Work request = Of all the lines in the entries below, give again exactly those starting at the line containing "You are a computer-use" and ending at the line containing "Instruction: Open the", both ends included, and no others.

Data shown =
▬▬▬▬▬▬▬▬▬▬

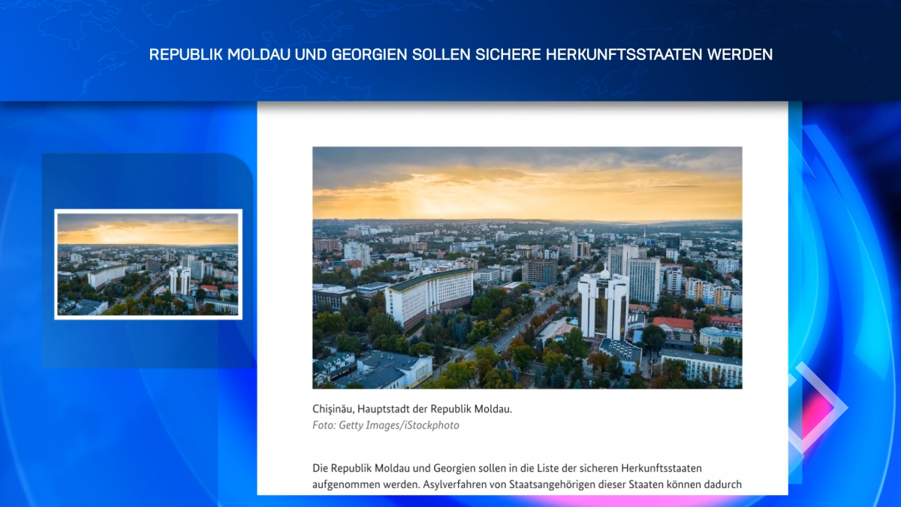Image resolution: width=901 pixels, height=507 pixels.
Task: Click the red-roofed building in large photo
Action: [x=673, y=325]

▬▬▬▬▬▬▬▬▬▬

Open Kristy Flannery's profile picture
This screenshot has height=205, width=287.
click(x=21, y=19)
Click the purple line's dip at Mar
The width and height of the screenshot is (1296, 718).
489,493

▬▬▬▬▬▬▬▬▬▬

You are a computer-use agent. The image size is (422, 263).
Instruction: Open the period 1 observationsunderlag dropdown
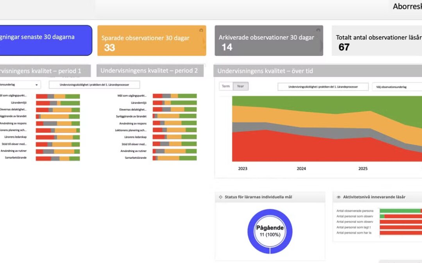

▬▬▬▬▬▬▬▬▬▬

Exercise solution =
You are a computer-use agent. The image size is (422, 263).
Instruction: Open the period 1 observationsunderlag dropdown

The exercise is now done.